◆ **TASK**: For this exercise, the reply is the listing below, reproduced exactly.
SOURCE DATA below:
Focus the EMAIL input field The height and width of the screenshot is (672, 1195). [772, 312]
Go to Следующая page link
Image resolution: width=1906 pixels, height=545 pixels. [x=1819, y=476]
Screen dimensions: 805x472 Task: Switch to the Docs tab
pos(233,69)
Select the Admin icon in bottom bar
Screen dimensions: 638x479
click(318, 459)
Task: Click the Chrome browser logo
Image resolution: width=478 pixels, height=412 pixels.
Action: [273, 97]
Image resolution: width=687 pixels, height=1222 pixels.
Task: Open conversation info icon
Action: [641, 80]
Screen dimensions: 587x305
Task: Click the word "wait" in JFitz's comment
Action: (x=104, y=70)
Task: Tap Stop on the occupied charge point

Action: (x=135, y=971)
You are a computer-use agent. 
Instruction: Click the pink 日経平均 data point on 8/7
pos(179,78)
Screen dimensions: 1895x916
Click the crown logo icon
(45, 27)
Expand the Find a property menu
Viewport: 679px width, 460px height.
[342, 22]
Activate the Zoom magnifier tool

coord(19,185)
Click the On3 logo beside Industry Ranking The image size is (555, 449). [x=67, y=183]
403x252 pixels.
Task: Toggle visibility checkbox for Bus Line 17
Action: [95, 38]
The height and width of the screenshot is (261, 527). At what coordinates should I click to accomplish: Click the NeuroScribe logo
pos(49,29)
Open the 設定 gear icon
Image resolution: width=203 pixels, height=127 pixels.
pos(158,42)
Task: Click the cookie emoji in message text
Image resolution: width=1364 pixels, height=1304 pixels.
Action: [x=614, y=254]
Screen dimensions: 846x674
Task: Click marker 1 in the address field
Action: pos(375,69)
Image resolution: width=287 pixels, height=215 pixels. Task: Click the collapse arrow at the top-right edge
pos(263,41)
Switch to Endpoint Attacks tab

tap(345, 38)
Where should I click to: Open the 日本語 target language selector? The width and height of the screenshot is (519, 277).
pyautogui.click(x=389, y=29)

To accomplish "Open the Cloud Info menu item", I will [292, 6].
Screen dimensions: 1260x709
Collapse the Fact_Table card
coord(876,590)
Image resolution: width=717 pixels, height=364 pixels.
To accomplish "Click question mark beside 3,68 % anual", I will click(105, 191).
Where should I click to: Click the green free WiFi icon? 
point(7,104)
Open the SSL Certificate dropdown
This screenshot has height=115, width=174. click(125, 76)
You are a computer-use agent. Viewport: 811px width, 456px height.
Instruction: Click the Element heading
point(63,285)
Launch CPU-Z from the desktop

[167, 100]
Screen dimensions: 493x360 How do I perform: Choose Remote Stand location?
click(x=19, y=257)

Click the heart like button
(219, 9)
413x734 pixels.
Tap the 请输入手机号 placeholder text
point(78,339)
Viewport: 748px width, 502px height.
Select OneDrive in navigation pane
End of SOURCE DATA.
◆ **REPLY**:
Focus the EMAIL input field The height and width of the screenshot is (672, 1195). [772, 312]
Go to Следующая page link
Image resolution: width=1906 pixels, height=545 pixels. [x=1819, y=476]
Screen dimensions: 805x472 Task: Switch to the Docs tab
pos(233,69)
Select the Admin icon in bottom bar
Screen dimensions: 638x479
click(318, 459)
Task: Click the Chrome browser logo
Image resolution: width=478 pixels, height=412 pixels.
Action: [273, 97]
Image resolution: width=687 pixels, height=1222 pixels.
Task: Open conversation info icon
Action: [641, 80]
Screen dimensions: 587x305
Task: Click the word "wait" in JFitz's comment
Action: (x=104, y=70)
Task: Tap Stop on the occupied charge point

Action: (x=135, y=971)
You are a computer-use agent. 
Instruction: Click the pink 日経平均 data point on 8/7
pos(179,78)
Screen dimensions: 1895x916
Click the crown logo icon
(45, 27)
Expand the Find a property menu
Viewport: 679px width, 460px height.
[342, 22]
Activate the Zoom magnifier tool

coord(19,185)
Click the On3 logo beside Industry Ranking The image size is (555, 449). [x=67, y=183]
403x252 pixels.
Task: Toggle visibility checkbox for Bus Line 17
Action: [95, 38]
The height and width of the screenshot is (261, 527). At what coordinates should I click to accomplish: Click the NeuroScribe logo
pos(49,29)
Open the 設定 gear icon
Image resolution: width=203 pixels, height=127 pixels.
pos(158,42)
Task: Click the cookie emoji in message text
Image resolution: width=1364 pixels, height=1304 pixels.
Action: [x=614, y=254]
Screen dimensions: 846x674
Task: Click marker 1 in the address field
Action: pos(375,69)
Image resolution: width=287 pixels, height=215 pixels. Task: Click the collapse arrow at the top-right edge
pos(263,41)
Switch to Endpoint Attacks tab

tap(345, 38)
Where should I click to: Open the 日本語 target language selector? The width and height of the screenshot is (519, 277).
pyautogui.click(x=389, y=29)

To accomplish "Open the Cloud Info menu item", I will [292, 6].
Screen dimensions: 1260x709
Collapse the Fact_Table card
coord(876,590)
Image resolution: width=717 pixels, height=364 pixels.
To accomplish "Click question mark beside 3,68 % anual", I will click(105, 191).
Where should I click to: Click the green free WiFi icon? 
point(7,104)
Open the SSL Certificate dropdown
This screenshot has height=115, width=174. click(125, 76)
You are a computer-use agent. Viewport: 811px width, 456px height.
Instruction: Click the Element heading
point(63,285)
Launch CPU-Z from the desktop

[167, 100]
Screen dimensions: 493x360 How do I perform: Choose Remote Stand location?
click(x=19, y=257)

Click the heart like button
(219, 9)
413x734 pixels.
Tap the 请输入手机号 placeholder text
point(78,339)
Viewport: 748px width, 502px height.
Select OneDrive in navigation pane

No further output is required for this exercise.